Fortführungswille bei Übernahme eines Vertragsarztsitzes und Verlegung

von Anke Plener

Das SG Marburg hatte in seinem Urteil vom 11. Januar 2017 (S 12 KA 585/16) über die Rechtmäßigkeit einer Entscheidung zur Genehmigung der Sitzverlegung zu entscheiden. Die Beigeladene betrieb mit einer weiteren Beigeladenen eine BAG. Wegen der Kündigung der Praxisräume und der Schwierigkeit im Auffinden von neuen Praxisräumen begehrte sie die Verlegung um 1,3 km in das benachbarte Gebiet. In diesem Gebiet (anderer Planungsbereich) schrieb die KV zwei Vertragsarztsitze aus. Die Beigeladene beantragte „die Zulassung bei gleichzeitigem Verzicht auf die Zulassung in X-Stadt“. Die Beigeladene begründete dies damit, eine lückenlose Betreuung der Patienten sicherstellen zu wollen und im ursprünglichen Planungsbereich keine adäquaten Praxisräume finden zu können. Im Nachbesetzungsverfahren wurde der ausgeschriebene Vertragsarztsitz durch einen weiteren Beigeladenen nachbesetzt. Dieser übernahm den Sitz unter Anstellung eine weiteren Ärztin. Gegen diese Entscheidung legte die Klägerin erfolglos Widerspruch ein und erhob Klage vor dem SG. Die Klägerin erklärte, die Verlegung des Sitzes der Beigeladenen sei rechtswidrig und verwies auf die Mietproblematik, denn die Beigeladene sei nicht in der Lage, die Patienten ohne Einschränkung in der Versorgungssituation zu übernehmen. Es entstünden höhere Wartezeiten. Aufgrund der Verlegung des Sitzes trete eine spürbare Verschlechterung der Versorgung ein.
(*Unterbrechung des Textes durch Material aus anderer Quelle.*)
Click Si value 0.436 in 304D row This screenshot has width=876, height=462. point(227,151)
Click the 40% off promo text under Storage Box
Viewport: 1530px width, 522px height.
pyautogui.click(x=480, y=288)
Das Sozialgericht gab der Klage statt. An die Fortführung einer Praxis seien nach der Rechtsprechung des BSG strenge Anforderungen zu stellen. Es solle verhindert werden, dass Sitze aufgekauft würden. Ein Grund für eine Nachfolgezulassung bestehe immer dann nicht, wenn die Praxis in Wirklichkeit gar nicht veräußert werden solle, weil jedenfalls der neue zuzulassende Arzt nicht fortführen könne oder wolle. Der Bewerber müsse die Praxis nicht nur fortführen können, sondern auch fortführen wollen. Fortführen bedeute, dass die Tätigkeit am bisherigen Praxisort fortgesetzt werde.
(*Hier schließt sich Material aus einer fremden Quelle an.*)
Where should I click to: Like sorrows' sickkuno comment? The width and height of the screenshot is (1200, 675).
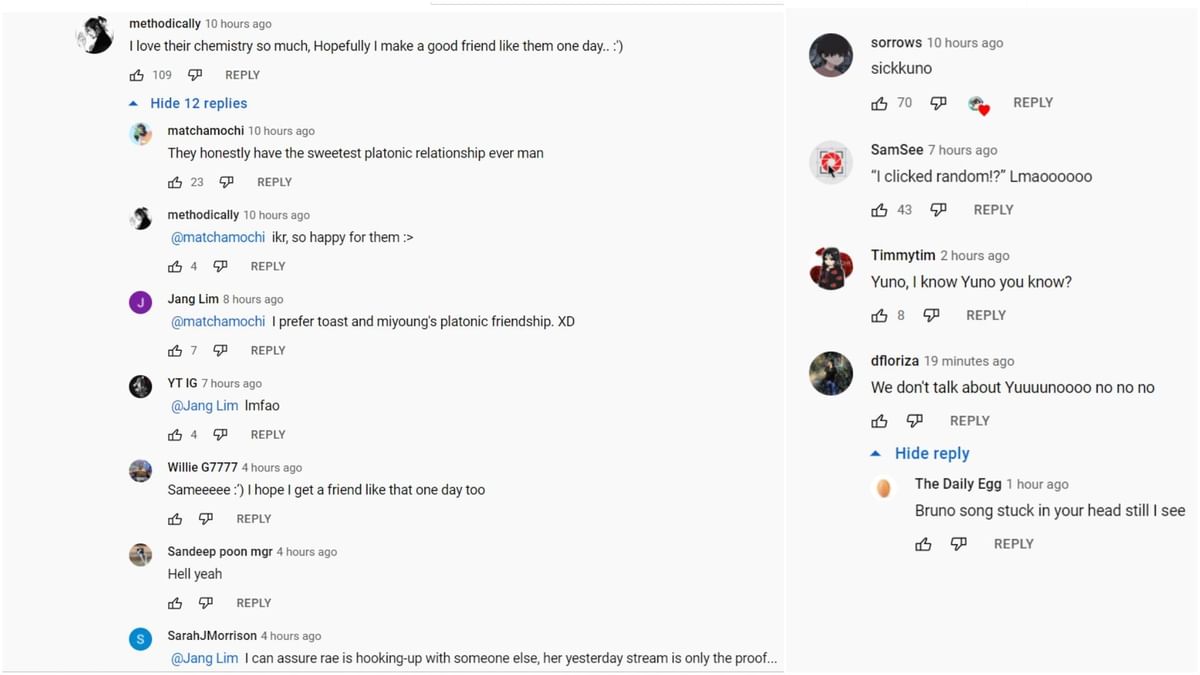click(x=879, y=103)
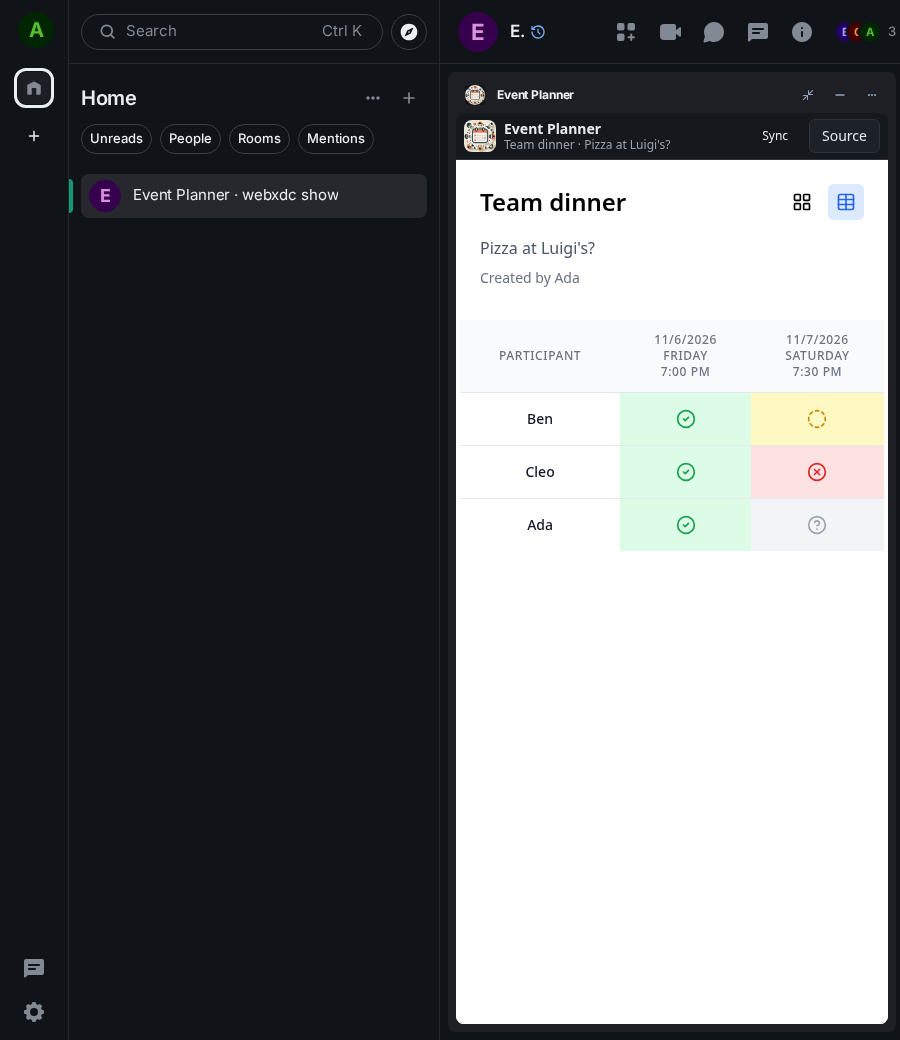Image resolution: width=900 pixels, height=1040 pixels.
Task: Expand the Home plus add menu
Action: click(x=409, y=98)
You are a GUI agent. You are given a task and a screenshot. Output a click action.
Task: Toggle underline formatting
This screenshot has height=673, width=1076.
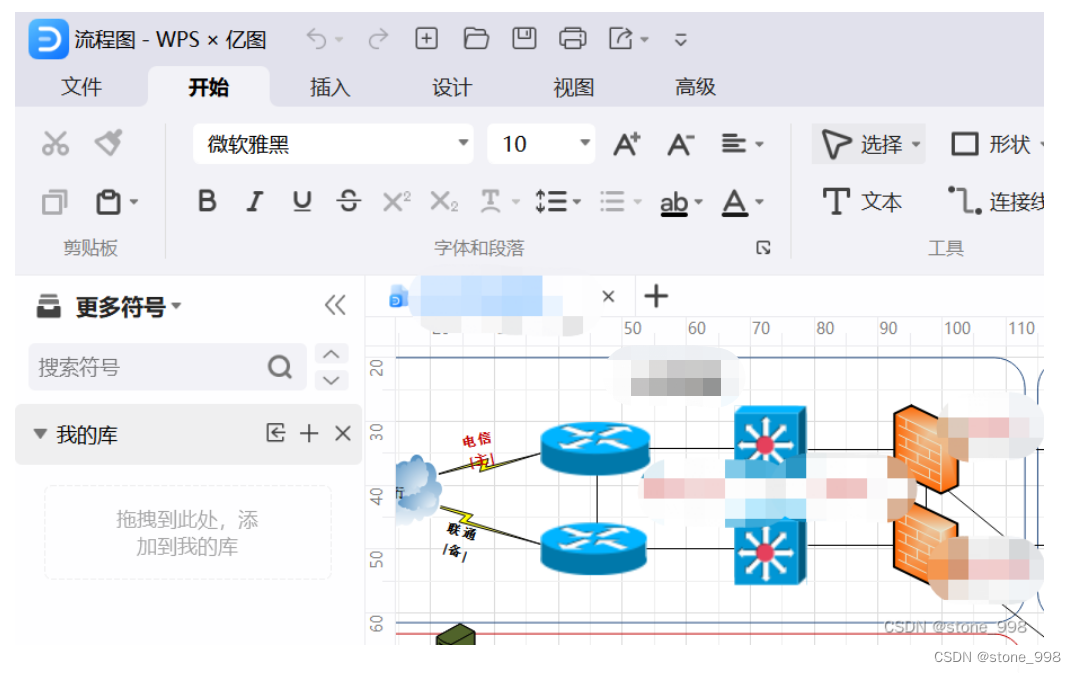[x=301, y=201]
In räumlicher Hinsicht bedeute dies grundsätzlich, dass der Nachfolger auf Dauer die bisherigen Patienten in denselben Praxisräumen mit Unterstützung desselben Praxispersonals und mit derselben medizinisch-technischen Infrastruktur behandeln wolle (räumliche Komponente). Eine solche Fortführung werde daher schon dann nicht angestrebt, wenn ein Bewerber lediglich die vertragsärztliche Tätigkeit im selben medizinischen Fachgebiet und im selben Planungsbereich wie der ausscheidende Vertragsarzt ausüben wolle (BSG, Urt. v. 11.12.2013 – B 6 KA 49/12). Bei einer geplanten zulässigen Praxisverlegung unmittelbar nach Übernahme müsse darauf abgestellt werden, ob der Patientenstamm an der neuen Praxisadresse gehalten werden solle und könne. Die Zulassungsgremien müssten daher bei der Auswahl des Nachfolgers auch den Umstand berücksichtigen, ob eine bestimmter Bewerber deutlich mehr die prognostische Gewähr für eine länger dauernde kontinuierliche Patientenversorgung (Versorgungskontinuität) biete.